On the basis of pathophysiology including inflammatory, traumatic, neoplastic, vascular, and iatrogenic acute lower gastrointestinal bleeding are grouped into several categories. Some of the common causes of lower gastrointestinal bleeding is angiodysplasia or angiectasia, diverticular disease, colitis including ulcerative colitis and Crohn's disease, neoplasms including colorectal cancer, benign anorectal lesions such as haemorrhoids, rectal ulcers and anal fissures [10]. As demonstrated in our case, endometriosis is found to be the rare cause of a lower gastrointestinal bleeding. Other symptoms such as dyspareunia and bleeding may occur during menstruation. However, cyclic pain is not pathognomonic for endometriosis and occurs with irritable bowel syndrome and inflammatory bowel disease which may get worse during menstruation [5]. Our present case report is different in which the patient is presented with mainly painless periodic lower gastrointestinal bleeding without any history of gynecological problems. The repeated colonoscopy within months did not reveal any cause for the recurrent bleeding.

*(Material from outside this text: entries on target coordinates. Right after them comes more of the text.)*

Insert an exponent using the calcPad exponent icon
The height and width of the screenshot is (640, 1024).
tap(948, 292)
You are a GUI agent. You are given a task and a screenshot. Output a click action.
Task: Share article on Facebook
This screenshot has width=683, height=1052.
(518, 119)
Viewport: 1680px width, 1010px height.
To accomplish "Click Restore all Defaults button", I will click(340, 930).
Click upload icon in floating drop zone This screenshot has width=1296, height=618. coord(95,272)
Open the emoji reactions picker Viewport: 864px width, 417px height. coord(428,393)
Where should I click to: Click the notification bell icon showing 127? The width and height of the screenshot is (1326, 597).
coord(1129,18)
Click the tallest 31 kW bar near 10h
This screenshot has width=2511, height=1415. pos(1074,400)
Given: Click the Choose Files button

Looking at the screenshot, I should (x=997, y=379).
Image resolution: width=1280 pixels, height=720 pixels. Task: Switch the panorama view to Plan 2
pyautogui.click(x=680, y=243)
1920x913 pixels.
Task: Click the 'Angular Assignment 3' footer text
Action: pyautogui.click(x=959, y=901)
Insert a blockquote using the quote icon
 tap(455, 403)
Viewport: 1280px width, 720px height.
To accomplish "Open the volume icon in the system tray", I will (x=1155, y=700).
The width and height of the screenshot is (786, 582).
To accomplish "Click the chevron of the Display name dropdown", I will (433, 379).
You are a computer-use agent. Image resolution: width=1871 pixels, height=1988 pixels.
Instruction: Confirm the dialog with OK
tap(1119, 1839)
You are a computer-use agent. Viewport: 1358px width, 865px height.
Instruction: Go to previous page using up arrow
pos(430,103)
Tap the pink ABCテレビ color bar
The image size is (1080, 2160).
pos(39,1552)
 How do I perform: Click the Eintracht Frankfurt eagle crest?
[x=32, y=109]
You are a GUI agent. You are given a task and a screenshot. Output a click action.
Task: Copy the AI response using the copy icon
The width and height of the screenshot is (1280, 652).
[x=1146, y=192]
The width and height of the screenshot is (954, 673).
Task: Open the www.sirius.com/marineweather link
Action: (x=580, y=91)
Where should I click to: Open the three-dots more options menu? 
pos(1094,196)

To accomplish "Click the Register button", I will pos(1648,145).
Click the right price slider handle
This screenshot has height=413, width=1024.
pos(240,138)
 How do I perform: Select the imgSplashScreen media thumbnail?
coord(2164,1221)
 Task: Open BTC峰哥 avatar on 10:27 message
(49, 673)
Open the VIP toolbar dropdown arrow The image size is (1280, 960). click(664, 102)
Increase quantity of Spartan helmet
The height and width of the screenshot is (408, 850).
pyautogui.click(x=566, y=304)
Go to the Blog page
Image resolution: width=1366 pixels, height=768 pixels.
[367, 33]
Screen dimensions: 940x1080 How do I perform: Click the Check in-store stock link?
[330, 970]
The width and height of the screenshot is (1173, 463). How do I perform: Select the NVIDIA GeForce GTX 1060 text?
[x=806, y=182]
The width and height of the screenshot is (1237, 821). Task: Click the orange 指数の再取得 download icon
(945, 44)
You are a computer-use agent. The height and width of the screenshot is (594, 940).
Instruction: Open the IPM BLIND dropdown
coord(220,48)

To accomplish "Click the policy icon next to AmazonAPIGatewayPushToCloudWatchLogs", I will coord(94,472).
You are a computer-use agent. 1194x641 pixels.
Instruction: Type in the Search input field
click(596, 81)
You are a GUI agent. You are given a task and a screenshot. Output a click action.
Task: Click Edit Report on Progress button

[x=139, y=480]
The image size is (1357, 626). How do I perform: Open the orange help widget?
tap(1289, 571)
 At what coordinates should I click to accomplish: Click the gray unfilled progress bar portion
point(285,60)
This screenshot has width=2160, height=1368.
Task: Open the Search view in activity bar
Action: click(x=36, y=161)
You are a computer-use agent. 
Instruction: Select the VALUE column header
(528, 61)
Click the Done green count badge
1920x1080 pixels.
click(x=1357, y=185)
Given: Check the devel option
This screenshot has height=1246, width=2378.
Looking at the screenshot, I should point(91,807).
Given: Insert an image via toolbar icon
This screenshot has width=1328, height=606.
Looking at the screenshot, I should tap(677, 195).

The diagnosis of endometriosis can be a challenging task for even experienced general practitioners, general surgeons and gastroenterologists who may get to deal with patient with unspecific symptoms. Around one third of confirmed or suspected women suffering from endometriosis reports one or other gastrointestinal symptoms despite assured intestinal involvement [11]. Any delay in the endometriosis diagnosis may lead to significant difficulty for the patient. Furthermore, patients with endometriosis reported increased incidence of irritable bowel syndrome (IBS) as compared to healthy individuals, and therefore treatment by gastroenterologist may result in improved symptoms [12]. Extragenital endometriosis are most commonly found in the gastrointestinal tract (rectum, sigmoid colon ileum, cecum and appendix), resulting in approximately 4–37% of patients with endometriosis [2], [13]. Deep wall-invading endometriosis rarely occurs with 1–2% of prevalence [3]. Also, as majority patients suffering from intestinal endometriosis reports only mild symptoms, severe complications such as perforation, bowel obstruction, and gastrointestinal tract bleeding may occur [14]. Diagnosis of intestinal endometriosis in bowel wall (involving submucosa muscularis propria, and/or serosa) is generally simple in resection specimens. The presence of hemosiderin deposition, endometrial stroma, and endometrial glands is referred as ‘diagnostic triad’ and is present in most of the cases. If the endometriosis involves intestinal mucosa, it may lead to diagnostic hurdles, particularly in endoscopic biopsies [15]. In our case, the endoscopic biopsies did not provide a clear explanation of the colonoscopy findings. After multiple conversation regarding the situation and on patient's request the operation was performed. The histology revealed a unique situation in which there was a deep penetration of the endometrial tissue reaching the mucosa of the cecum. The surgical exploration often remains the gold standard for the diagnosis of endometriosis. Although it may be insufficient for the histology in incidents where pelvic extension of the disease is inactive or has gone into convalescence. Thus, definitive diagnosis is attained only by histological proof of endometriotic tissue of the resected bowel [15].

4. Conclusion

Endometriosis must be considered in patients presented with diagnostic challenge or if they fail to respond to preliminary treatments for other gastrointestinal diagnoses such as IBS. It should be especially considered in patients with history or risk factors such as early nulliparity, menarche, retrograde menstruation, haematocolpos or even with positive family history. Moreover, endometriosis should be deemed as gastrointestinal pathology as much as a gynecological one, and surgeons and physicians ought to be aware of its presentation.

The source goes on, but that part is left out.